It will be seen by the report of the Secretary of the Treasury and the accompanying documents that the Bank of the United States has made no payment on account of the stock held by the Government in that institution, although urged to pay any portion which might suit its convenience, and that it has given no information when payment may be expected. Nor, although repeatedly requested, has it furnished the information in relation to its condition which Congress authorized the Secretary to collect at their last session. Such measures as are within the power of the Executive have been taken to ascertain the value of the stock and procure the payment as early as possible.

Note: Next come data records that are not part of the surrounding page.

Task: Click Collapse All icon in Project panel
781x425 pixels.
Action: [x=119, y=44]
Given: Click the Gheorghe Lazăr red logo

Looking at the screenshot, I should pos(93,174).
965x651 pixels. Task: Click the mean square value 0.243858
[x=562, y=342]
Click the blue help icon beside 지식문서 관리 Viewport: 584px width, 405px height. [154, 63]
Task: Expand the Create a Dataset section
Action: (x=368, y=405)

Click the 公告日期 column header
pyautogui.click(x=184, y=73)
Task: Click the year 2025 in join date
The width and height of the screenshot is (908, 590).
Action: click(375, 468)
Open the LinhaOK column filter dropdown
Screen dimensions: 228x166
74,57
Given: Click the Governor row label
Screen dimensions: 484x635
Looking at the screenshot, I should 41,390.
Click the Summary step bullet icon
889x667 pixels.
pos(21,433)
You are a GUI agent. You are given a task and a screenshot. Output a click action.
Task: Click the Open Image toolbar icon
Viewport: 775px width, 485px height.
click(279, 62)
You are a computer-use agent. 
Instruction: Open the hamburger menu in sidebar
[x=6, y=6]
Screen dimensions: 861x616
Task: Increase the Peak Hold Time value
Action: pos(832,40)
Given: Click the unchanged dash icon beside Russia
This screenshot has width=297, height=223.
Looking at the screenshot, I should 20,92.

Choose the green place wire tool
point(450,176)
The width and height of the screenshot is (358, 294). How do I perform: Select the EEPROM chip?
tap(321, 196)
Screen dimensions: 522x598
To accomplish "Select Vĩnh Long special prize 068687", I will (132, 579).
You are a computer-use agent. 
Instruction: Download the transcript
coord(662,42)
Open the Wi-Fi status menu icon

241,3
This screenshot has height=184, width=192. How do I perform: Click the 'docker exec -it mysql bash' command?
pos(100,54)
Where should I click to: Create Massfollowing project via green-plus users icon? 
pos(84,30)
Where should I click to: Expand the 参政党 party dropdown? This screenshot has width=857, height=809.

The conduct and present condition of that bank and the great amount of capital vested in it by the United States require your careful attention. Its charter expired on the third day of March last, and it has now no power but that given in the twenty-first section, “to use the corporate name, style, and capacity for the purpose of suits for the final settlement and liquidation of the affairs and accounts of the corporation, and for the sale and disposition of their estate—real, personal, and mixed—but not for any other purpose or in any other manner what so ever, nor for a period exceeding two years after the expiration of the said term of incorporation”.
Before the expiration of the charter the stock-holders of the bank obtained an act of incorporation from the legislature of Pennsylvania, excluding only the United States. Instead of proceeding to wind up their concerns and pay over to the United States the amount due on account of the stock held by them, the president and directors of the old bank appear to have transferred the books, papers, notes, obligations, and most or all of its property to this new corporation, which entered upon business as a continuation of the old concern.
Amongst other acts of questionable validity, the notes of the expired corporation are known to have been used as its own and again put in circulation. That the old bank had no right to issue or re-issue its notes after the expiration of its charter can not be denied, and that it could not confer any such right on its substitute any more than exercise it itself is equally plain. In law and honesty the notes of the bank in circulation at the expiration of its charter should have been called in by public advertisement, paid up as presented, and, together with those on hand, canceled and destroyed.
Their re-issue is sanctioned by no law and warranted by no necessity. If the United States be responsible in their stock for the payment of these notes, their re-issue by the new corporation for their own profit is a fraud on the Government. If the United States is not responsible, then there is no legal responsibility in any quarter, and it is a fraud on the country. They are the redeemed notes of a dissolved partnership, but, contrary to the wishes of the retiring partner and without his consent, are again re-issued and circulated.